--- DATASET RECORDS ---
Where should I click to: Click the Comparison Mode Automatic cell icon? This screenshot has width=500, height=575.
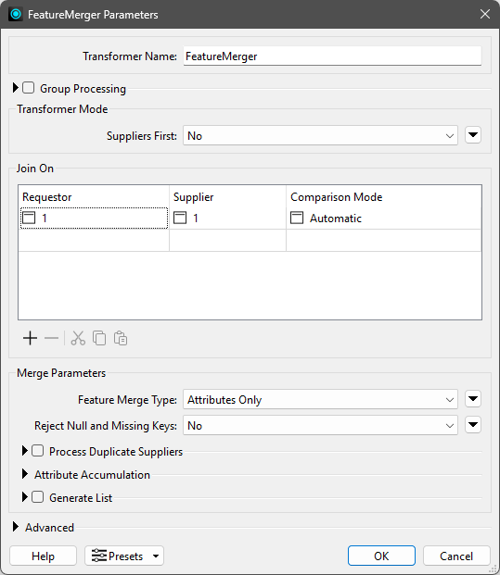(x=297, y=218)
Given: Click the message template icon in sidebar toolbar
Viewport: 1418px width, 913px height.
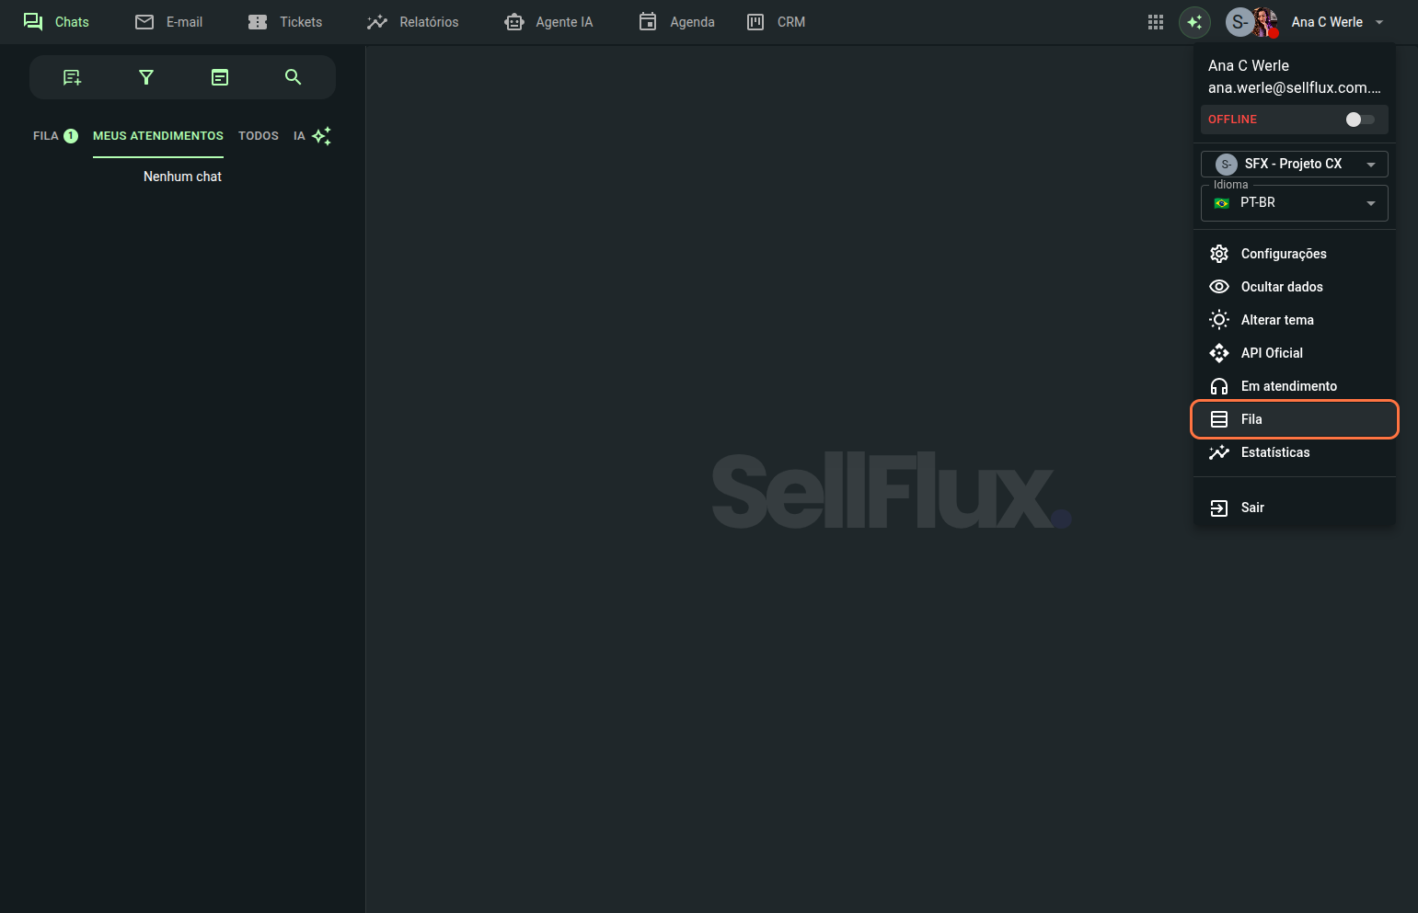Looking at the screenshot, I should tap(220, 77).
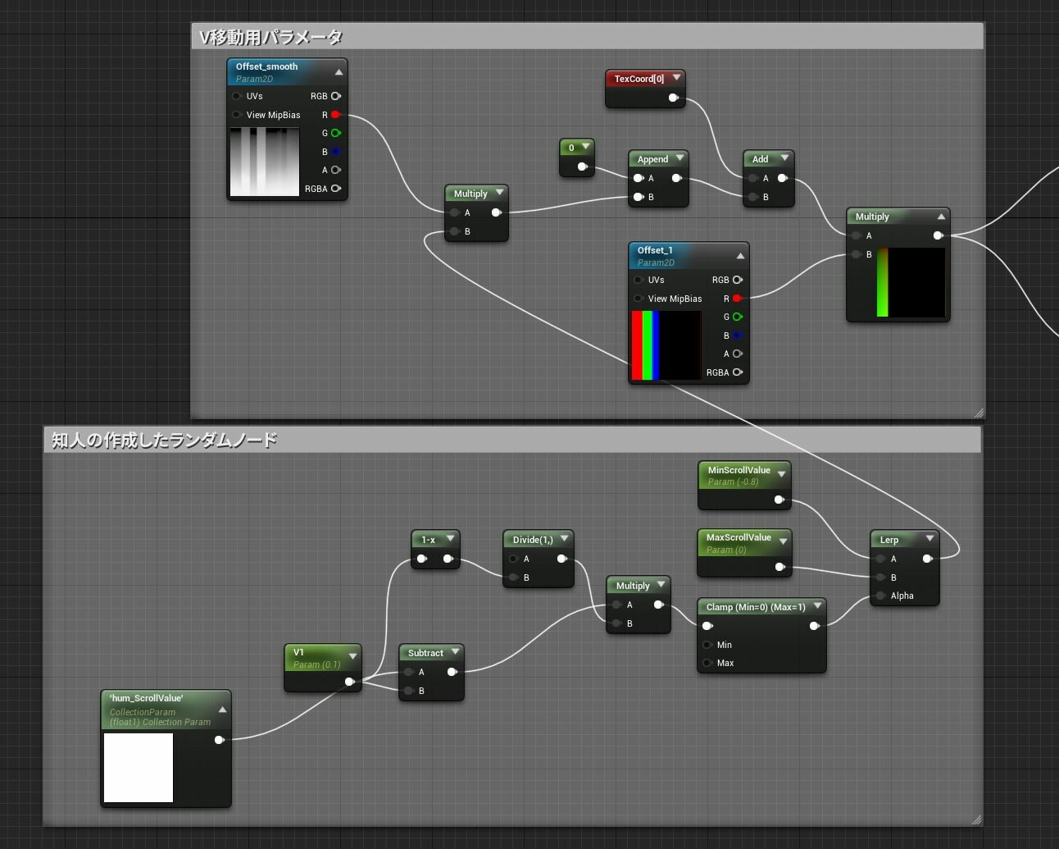Click the output pin of 'hum_ScrollValue' parameter
This screenshot has width=1059, height=849.
pos(219,739)
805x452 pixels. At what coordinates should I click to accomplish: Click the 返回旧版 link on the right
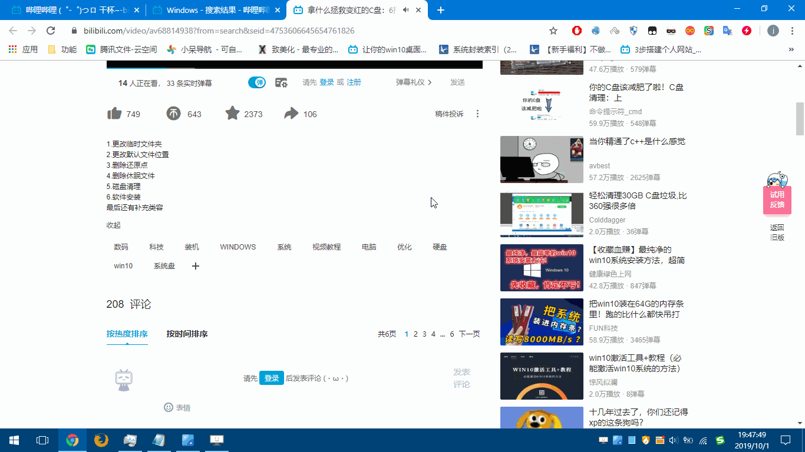[777, 231]
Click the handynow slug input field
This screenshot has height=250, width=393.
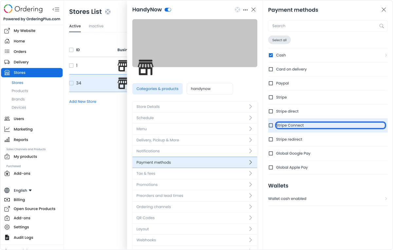coord(210,89)
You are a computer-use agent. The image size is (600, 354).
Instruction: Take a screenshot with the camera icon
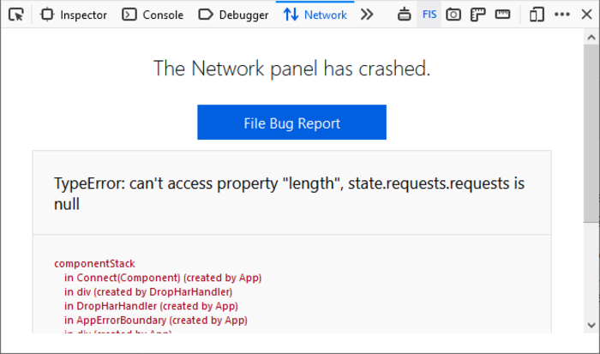[x=453, y=15]
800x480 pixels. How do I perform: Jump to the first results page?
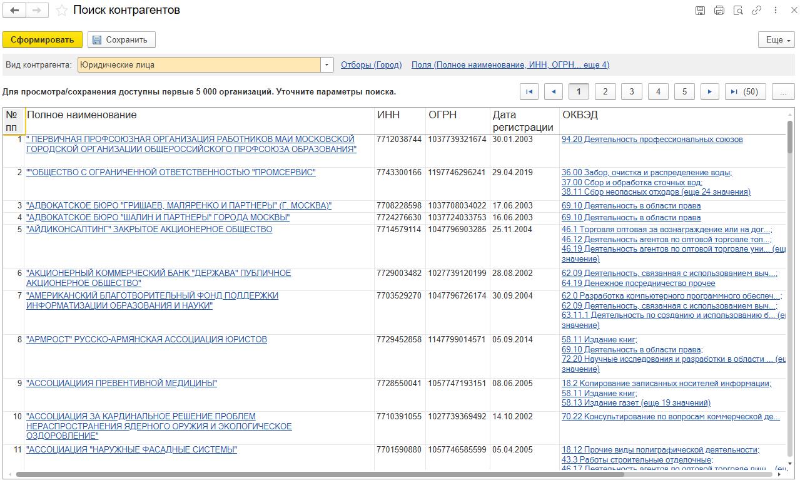529,91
---
**WORK TO COMPLETE**
Look back over the records above. Reproduce exactly everything from the line with "805x452 pixels. At" down to the line with "You are a computer-use", inclusive, and leave the pictures out.

**SOLUTION TO THE EXERCISE**
805x452 pixels. At what coordinates should I click to accomplish: Click the 返回旧版 link on the right
[777, 231]
Click the handynow slug input field
This screenshot has height=250, width=393.
coord(210,89)
You are a computer-use agent. The image size is (600, 354).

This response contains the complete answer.